For example, a win32 exe uploaded under a number of names:
As far as I can tell our current detection of Ogg and Midi files appear reliable and accurate. I don't see why we can't enforce for those types. Can anyone provide any counter examples or suggested test cases?
We do not appear to correctly detect valid XCFs.
I am not sure where we stand on the other formats.
It _should_ be enforcing for recognized types, but that might only be for internally-recognized ones at the moment. We need to take a peek at that...
My strong recommendation is to rip out the whole MimeDetector stuff with its unreliable external dependencies and just do our own magic detection for all types. That should be enough for many of the basics -- keep out DOS/Windows executables, detect Ogg, PDF, SVG, etc nicely.
I'm not sure how easy it is to cleanly detect the various office formats. The StarOffice/OpenOffice/OpenDoc ones are ZIP-based, which may make it hard to tell legit docs from other ZIP files.
ZIP-based documents are unusual enough so accepting Zip files as them is not a great problem. We got much more articles uploaded as PDFs.
Note that we could easily differenciate them by reading the zip end instead of the first Kb and searching in the central directory for content.xml and mimetype. We can even differentiate the real file reading the mimetype content (which is not supposed to be compressed).
As MIME detection is quite good, eg. [[en:Bitmap file]]s with jpg extension get image/x-ms-bitmap mime, could a extension-mime association be enough?
I would suggest guessing the MIME type from the extension, then using the corresponding media handler to validate it. We could fall back to some generic magic number extraction method for types with no media handler. OggHandler for instance could do some fairly complex validation on uploaded Ogg files, but it needs an appropriate entry point.
We also allow encrypted/DRMed PDFs right now. These should be denied. People are using the PDF protection to bind advertisments into documents, I.e.:
[gmaxwell@cherenkov ~]$ pdfinfo /home/syncin/wikipedia/commons/a/a1/Latin_for_Beginners.pdf
Title: Latin For Beginners
Subject: Latin Grammar
Author: Benjamin L. D'Ooge
Creator: Acrobat 5.0 Image Conversion Plug-in for Windows
Producer: Acrobat 5.0 Image Conversion Plug-in for Windows
CreationDate: Tue Oct 1 10:32:17 2002
ModDate: Mon May 24 10:26:33 2004
Encrypted: yes (print:yes copy:no change:no addNotes:no)
Page size: 612 x 792 pts (letter)
File size: 5839223 bytes
PDF version: 1.5
Will you only allow plain valid SVG then?
There's lots of Inkscape(annotated) SVG on the web ...

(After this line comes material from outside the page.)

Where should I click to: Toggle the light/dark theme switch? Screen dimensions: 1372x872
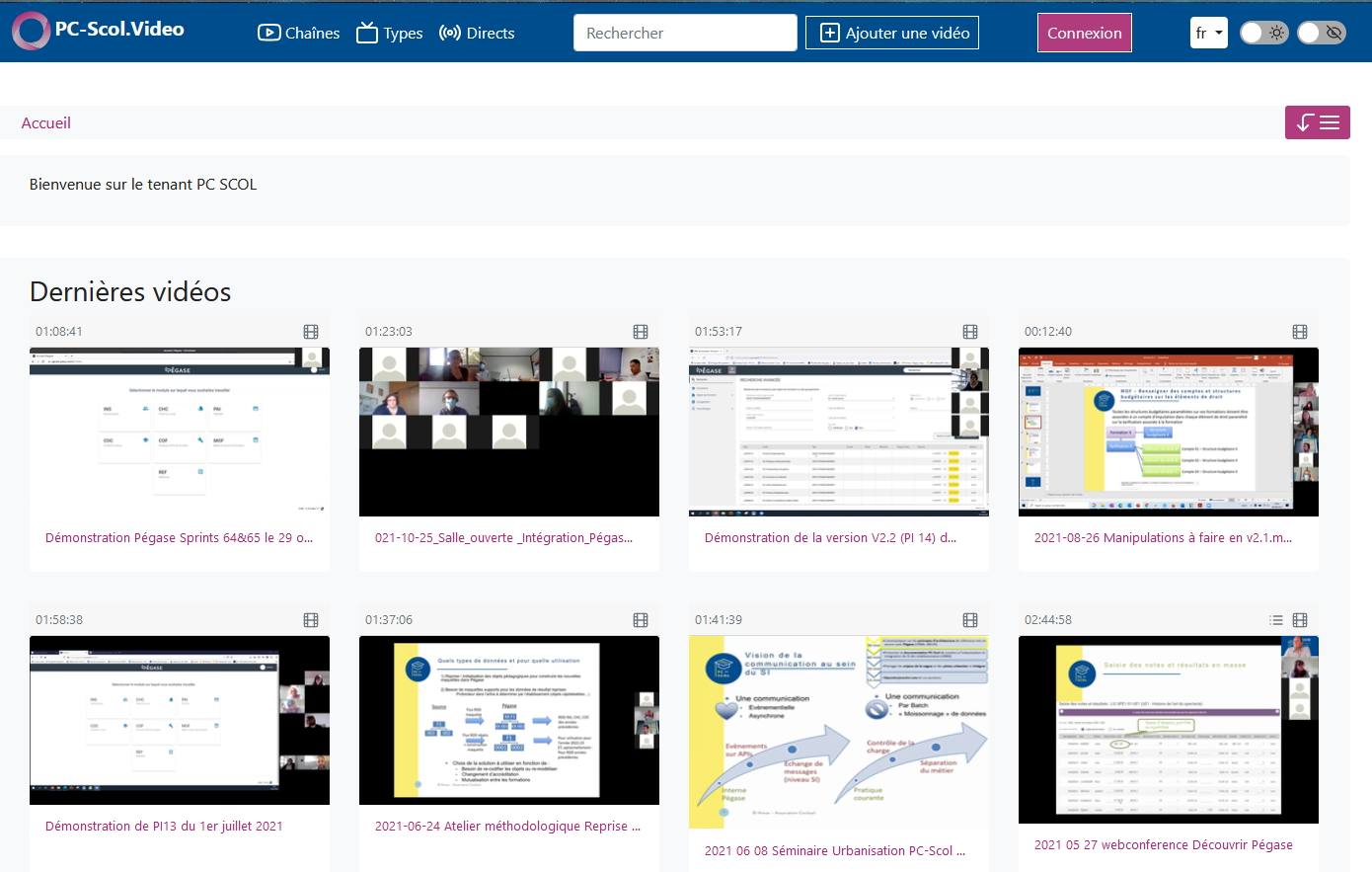coord(1263,33)
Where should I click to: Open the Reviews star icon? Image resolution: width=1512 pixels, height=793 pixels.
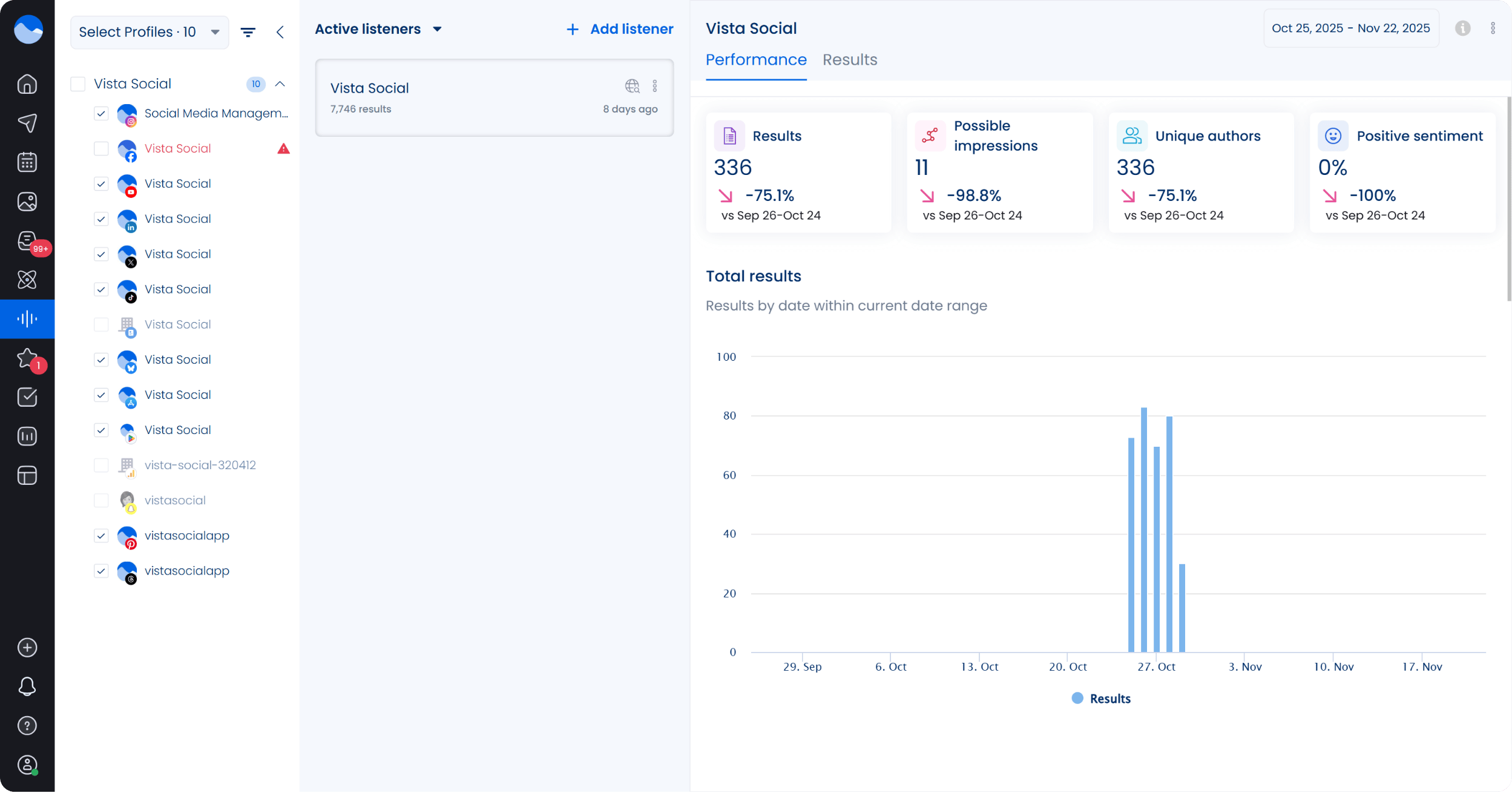click(x=27, y=358)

I very much agree with tim, although i would suggest to decouple handling of file formats from handling of media types (the same player may be used for different formats, for example). I wrote about that a while back, see http://brightbyte.de/page/Media_handlers and http://brightbyte.de/page/MediaWiki_media_dreams
This has been bugging me for quite some time... if only i wasn't committed to studying right now. I kind of feel the urge to write this :)
> Will you only allow plain valid SVG then?
> There's lots of Inkscape(annotated) SVG on the web ...
Inkscape/Sodipodi SVG should certantly continue to be allowed, but that wouldn't stop us from validating that uploaded ".svg" files are valid XML which meet a number of basis tests of SVGness.
There is a big difference between an extended dialect of SVGs and a windows .exe file renamed to .svg. :)
Just check that SVGs start with <?xml or <svg with an optional utf8 bom at the beginning. This handles 98% of uploaded svgs. It doesn't take into account UTF-16 svgs, (which we don't render) and would likely be the result of a broken editing, so the encoding parameter of the text declaration would also be wrong.
It's great to filter out .svg's renamed as .exe
It would be better even to make sure SVGs are valid (The W3C validator (that you can locally install) is very useful, though you might need to filter out foreign namespace stuff first to allow Inkscape/Sodipodi/other annotations)
Ogg, PDF, MID, ODF, SVG, and XCF all have signature checks at present, as well as signature blacklists for EXE.
Old StarOffice/OpenOffice 1.x formats could be added, but should be considered deprecated at this point.